There was a 15-month lockout there before the orchestra accepted a major cut in benefits and pay in January 2014.

http://https://www.startribune.com/jan-15-minnesota-orchestra-deal-ends-15-month-lockout/240153421/

I must respectfully disagree with you about the Chicago Symphony and other major American orchestras. If you look at their current roster, it is a very nationwide and international bunch. Principal flutist Stefan Hoskuldsson was trained in his native Iceland and was principal flutist at the Met for many years, a nice guy and fine player. Concertmaster Robert Chen is a Juilliard alum from Taiwan. Principal violist Li-Kuo Chang is from China and studied at Eastman. Other players come from all over the US and the world and many are Juilliard, Eastman or Curtis alums, including the current principal bassoonist Keith Buncke, a Curtis alum from Portland, Oregon. A member of the horn section, Daniel Gingrich, is a Chicago area native and Civic Orchestra alum who has been with the orchestra since 1975. I remember him from my days in Chicago in the early 80s. But I'm not sure how many more there are these days.

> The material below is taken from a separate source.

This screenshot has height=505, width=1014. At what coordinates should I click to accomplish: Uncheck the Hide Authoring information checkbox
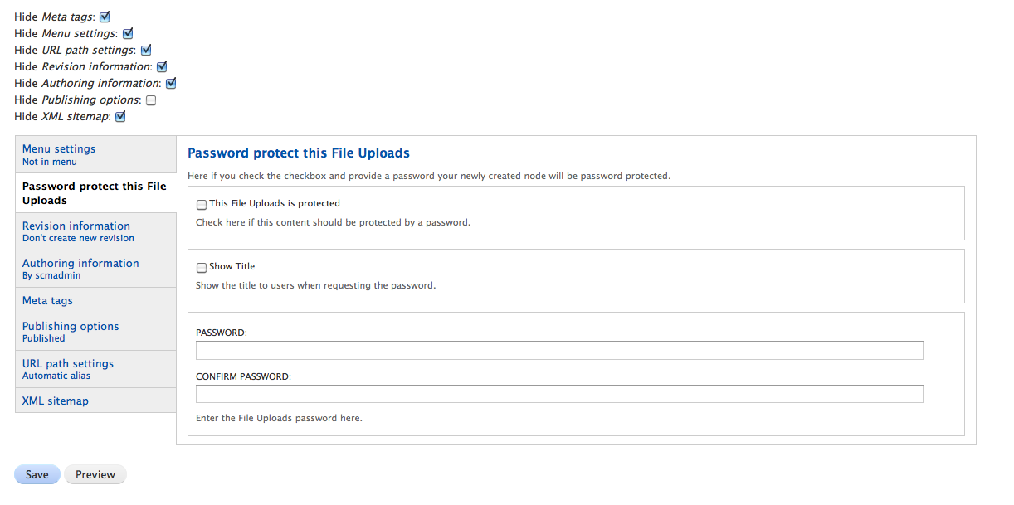pos(170,82)
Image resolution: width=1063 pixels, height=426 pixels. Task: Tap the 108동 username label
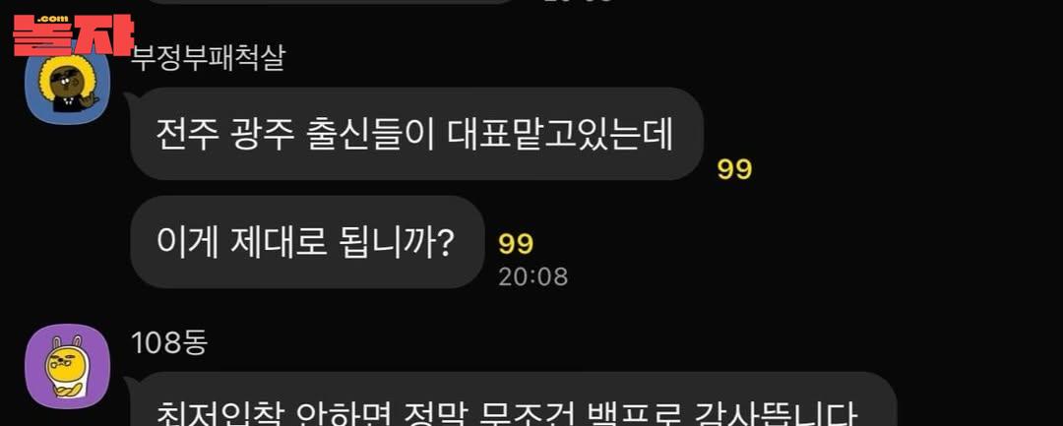tap(169, 344)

The leading 'training' orchestra in the US today no doubt is the New World Symphony in Florida, where young players can remain a maximum of four seasons before they must seek employment elsewhere. You can find its alumni in major (and minor) orchestras throughout the US, including the Chicago Symphony.

I have a cousin who was a section leader in the Chicago Youth Symphony and played in the Civic Orchestra as well. Those are good ensembles, but can't be characterized as Chicago Symphony training ensembles.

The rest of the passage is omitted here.